The same behaviour can be observed for other data types:

as.numeric("not a number")
## Warning: NAs introduced by coercion
## [1] NA
as.logical("not a logical")
## [1] NA
is(as.numeric("not a number"))
## Warning in is(as.numeric("not a number")): NAs introduced by coercion
## [1] "numeric" "vector"
is(as.logical("not a logical"))
## [1] "logical" "vector"

To test whether something is NA, we use the is.na() function. You don't need to worry about what type the NA is, this will test if it is an NA of any type.

is.na(NA_character_) # this will be an NA that is of type 'character'
## [1] TRUE
is.na(NA_integer_) # this will be an NA that is of type 'integer'
## [1] TRUE

3.3.8.1 Dealing with NAs

Dealing with NAs is often contextual. Attempting to perform a mathematical calculation on a vector of values that contains at least one NA will often return NA:

sum(1,2,NA)
## [1] NA
mean(c(1,NA))
## [1] NA
NA + 1
## [1] NA

In some cases, those NAs will represent real issues with the values and so removing the NAs or converting them to 0 will just mask the error without fixing it.

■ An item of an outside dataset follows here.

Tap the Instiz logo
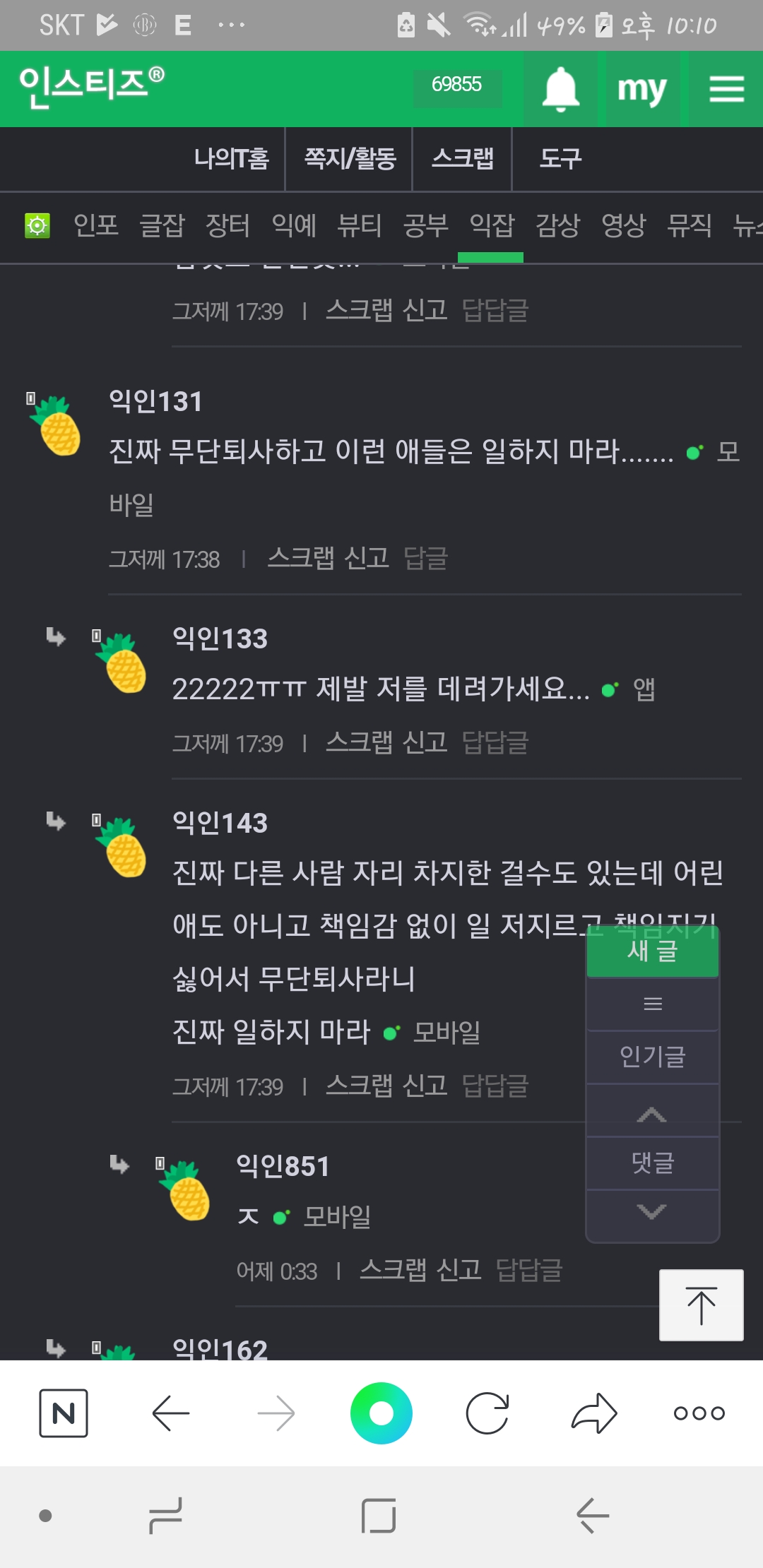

Alternatively, data imports can often return NA values because of differing data types or similar and so converting those values to 0 or removing them outright may be appropriate.

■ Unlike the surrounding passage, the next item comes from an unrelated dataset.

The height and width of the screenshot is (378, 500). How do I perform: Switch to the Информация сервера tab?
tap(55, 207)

Ultimately, how you deal with NA values is a question that you'll need to answer when it happens and depending on the situation. I will give you a helping hand though and say that if you want to just remove the NA values when summing or calculating an average or similar, then these functions often have an na.rm parameter than can be used to remove the NA values from the supplied list of values:

sum(1,2,NA, na.rm = TRUE)
## [1] 3

3.3.9 NaN and Infinity

A special case is NaN (not a number). NaNs are distinct to NA in that they represent a valid value. More precisely, NaN represents not real numbers (numeric values that cannot be represented with numbers). For example, dividing 0/0.

Inf and -Inf are similar constructs. They represent infinity and minus infinity respectively. They are valid values but they are not representable with numbers, so they have their own reserved words.

NaN, Inf and -Inf are all of the numeric type and do not have equivalent values in other data types.

3.3.10 Questions

  1. Why are 2 and 2L different?
  2. What is an ordered factor and how is it different to a character string?
  3. Why does as.Date("19/01/2019", format = "%d/%m/%y") return the date 19th Jan 2020 and not 19th Jan 2019?
  4. Why does as.numeric(TRUE) return 1? What will as.logical(2) return?